Erano loro i depositari di quel segreto. Ed in quella stiva sapevano che l’umanità non sarebbe stata più la stessa. Non importava quale fosse la fonte di quella forza. Un dono degli alieni? Un meteorite provenuto dalle profondità dell’universo portando i segreti di una quinta forza oscura? Un manufatto di una civiltà precedente la nostra che aveva scoperto come dominare la natura e magari si era autodistrutta proprio con quella forza che doveva rappresentare il riscatto e la sorgente della vita?
Non interessava quale fosse la provenienza di tanto bene. Bisognava accettarla con la fede. Per l’umanità era il nuovo Messia.
Ed ora quell’oggetto carico di potere e di speranza era in viaggio verso gli Stati Uniti a bordo di un innocente transatlantico per il trasporto di ignari passeggeri. Protetto dal segreto della curiosità scientifica, attendeva uno studio più approfondito che ne avrebbe permesso uno sfruttamento in nome della salvezza e della pace.

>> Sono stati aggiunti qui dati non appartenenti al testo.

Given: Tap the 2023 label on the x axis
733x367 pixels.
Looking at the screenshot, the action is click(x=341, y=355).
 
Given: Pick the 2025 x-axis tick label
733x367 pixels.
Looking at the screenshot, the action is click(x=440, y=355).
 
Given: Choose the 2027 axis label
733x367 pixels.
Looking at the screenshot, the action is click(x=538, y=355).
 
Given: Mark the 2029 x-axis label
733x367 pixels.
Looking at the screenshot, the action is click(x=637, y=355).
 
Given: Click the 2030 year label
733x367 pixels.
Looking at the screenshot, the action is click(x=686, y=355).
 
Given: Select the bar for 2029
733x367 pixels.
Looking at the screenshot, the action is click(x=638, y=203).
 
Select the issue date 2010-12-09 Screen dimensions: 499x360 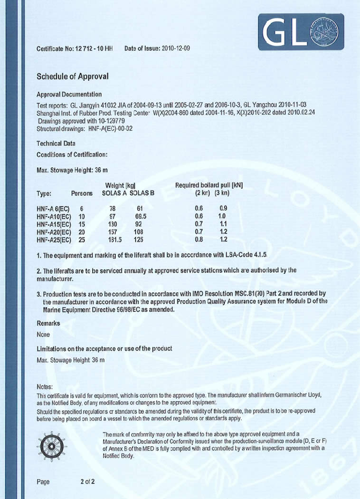tap(176, 48)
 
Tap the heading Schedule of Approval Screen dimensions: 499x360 tap(73, 76)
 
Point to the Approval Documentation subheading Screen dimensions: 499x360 tap(69, 94)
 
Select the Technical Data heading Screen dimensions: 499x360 tap(56, 143)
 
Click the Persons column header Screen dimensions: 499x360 tap(82, 193)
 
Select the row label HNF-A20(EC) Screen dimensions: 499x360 tap(54, 232)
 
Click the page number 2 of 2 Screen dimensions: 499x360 tap(87, 481)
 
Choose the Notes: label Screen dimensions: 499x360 tap(45, 387)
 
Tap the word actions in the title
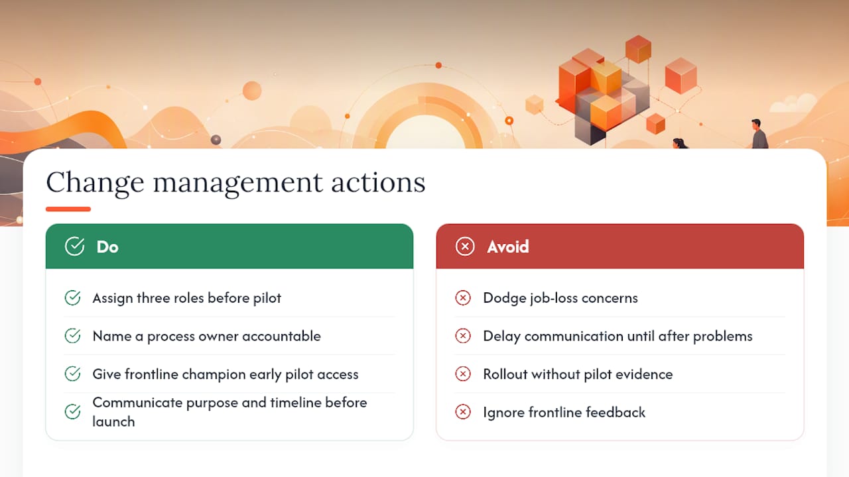coord(378,182)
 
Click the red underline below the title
coord(68,209)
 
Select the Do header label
coord(107,247)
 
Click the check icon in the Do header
coord(75,246)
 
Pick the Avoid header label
coord(508,247)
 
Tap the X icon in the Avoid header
coord(465,246)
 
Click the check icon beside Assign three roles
coord(72,297)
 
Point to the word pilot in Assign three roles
coord(267,298)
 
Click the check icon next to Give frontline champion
coord(72,374)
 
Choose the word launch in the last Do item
coord(113,422)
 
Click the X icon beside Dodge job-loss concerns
coord(463,297)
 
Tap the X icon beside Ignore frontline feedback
coord(463,412)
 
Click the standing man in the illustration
coord(759,134)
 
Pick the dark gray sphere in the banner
coord(216,140)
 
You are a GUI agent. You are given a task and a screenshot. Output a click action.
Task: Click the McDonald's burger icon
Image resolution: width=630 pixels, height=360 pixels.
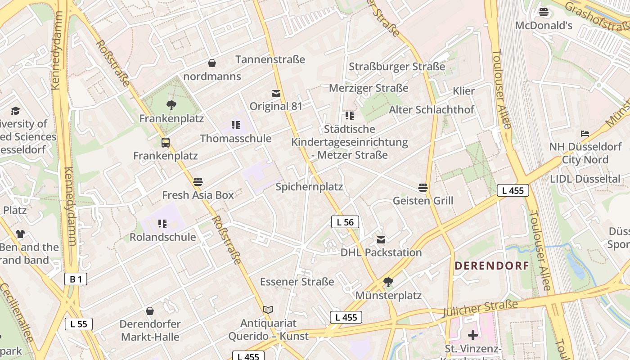coord(544,12)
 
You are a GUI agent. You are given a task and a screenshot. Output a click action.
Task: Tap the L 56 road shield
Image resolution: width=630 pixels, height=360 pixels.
coord(345,222)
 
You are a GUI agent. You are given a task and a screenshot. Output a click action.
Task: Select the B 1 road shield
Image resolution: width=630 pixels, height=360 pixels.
coord(75,279)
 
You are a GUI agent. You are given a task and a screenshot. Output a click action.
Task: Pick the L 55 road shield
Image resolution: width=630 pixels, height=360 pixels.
coord(79,324)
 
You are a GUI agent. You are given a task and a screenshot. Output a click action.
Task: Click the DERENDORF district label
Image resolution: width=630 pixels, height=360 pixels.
coord(491,266)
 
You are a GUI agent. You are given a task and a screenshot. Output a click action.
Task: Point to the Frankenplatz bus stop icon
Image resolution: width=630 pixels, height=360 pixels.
coord(166,143)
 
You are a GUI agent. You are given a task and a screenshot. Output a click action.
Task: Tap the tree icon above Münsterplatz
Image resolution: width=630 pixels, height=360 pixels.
coord(388,282)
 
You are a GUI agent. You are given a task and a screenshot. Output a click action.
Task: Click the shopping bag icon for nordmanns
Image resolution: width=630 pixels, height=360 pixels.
coord(212,63)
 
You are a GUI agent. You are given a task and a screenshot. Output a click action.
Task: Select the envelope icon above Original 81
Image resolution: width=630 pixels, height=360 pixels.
coord(276,94)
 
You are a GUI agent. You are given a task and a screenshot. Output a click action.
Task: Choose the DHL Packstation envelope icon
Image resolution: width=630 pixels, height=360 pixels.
coord(381,239)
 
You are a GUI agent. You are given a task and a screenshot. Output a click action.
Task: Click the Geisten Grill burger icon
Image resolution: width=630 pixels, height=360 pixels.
coord(423,187)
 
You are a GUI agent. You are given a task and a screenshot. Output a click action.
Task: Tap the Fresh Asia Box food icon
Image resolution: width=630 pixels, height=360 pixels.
coord(198,182)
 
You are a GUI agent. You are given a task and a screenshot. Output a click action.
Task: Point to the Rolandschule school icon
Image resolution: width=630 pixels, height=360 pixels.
coord(162,224)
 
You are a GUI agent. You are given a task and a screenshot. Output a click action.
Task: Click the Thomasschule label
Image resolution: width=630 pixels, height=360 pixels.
coord(236,138)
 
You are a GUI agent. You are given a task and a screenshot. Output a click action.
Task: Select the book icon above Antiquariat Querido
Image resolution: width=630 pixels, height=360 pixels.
coord(268,310)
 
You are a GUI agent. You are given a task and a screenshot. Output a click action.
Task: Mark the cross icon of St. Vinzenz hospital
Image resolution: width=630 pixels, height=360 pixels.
coord(472,335)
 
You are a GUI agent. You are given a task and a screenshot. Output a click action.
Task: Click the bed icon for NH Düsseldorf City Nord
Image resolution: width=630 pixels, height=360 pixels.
coord(585,134)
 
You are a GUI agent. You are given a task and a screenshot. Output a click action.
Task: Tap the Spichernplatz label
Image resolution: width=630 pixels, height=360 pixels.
coord(309,187)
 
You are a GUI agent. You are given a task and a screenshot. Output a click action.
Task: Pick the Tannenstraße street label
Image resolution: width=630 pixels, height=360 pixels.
coord(270,59)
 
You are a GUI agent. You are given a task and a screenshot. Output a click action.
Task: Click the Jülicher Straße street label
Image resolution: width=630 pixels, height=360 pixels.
coord(480,309)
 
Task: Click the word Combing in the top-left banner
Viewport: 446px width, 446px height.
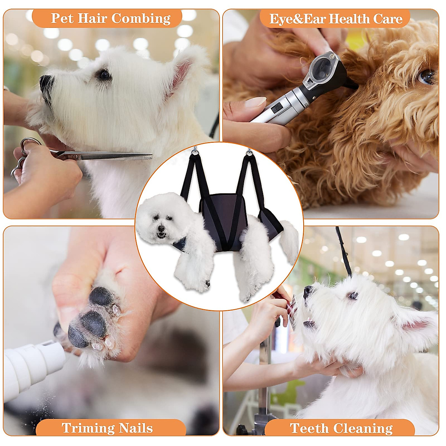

Furono interrotti nei loro sogni e ragionamenti dal capitano Edward John Smith. Era corso da loro per dire che un iceberg aveva tagliato la fiancata per quasi 100 metri.
“La cosa”, con la sua forza oscura, aveva attratto il ghiaccio verso la nave.
Erano le 23.30 di domenica 14 aprile 1912. Il Titanic, ferito mortalmente, stava lentamente affondando con il suo carico di speranza per l’umanità.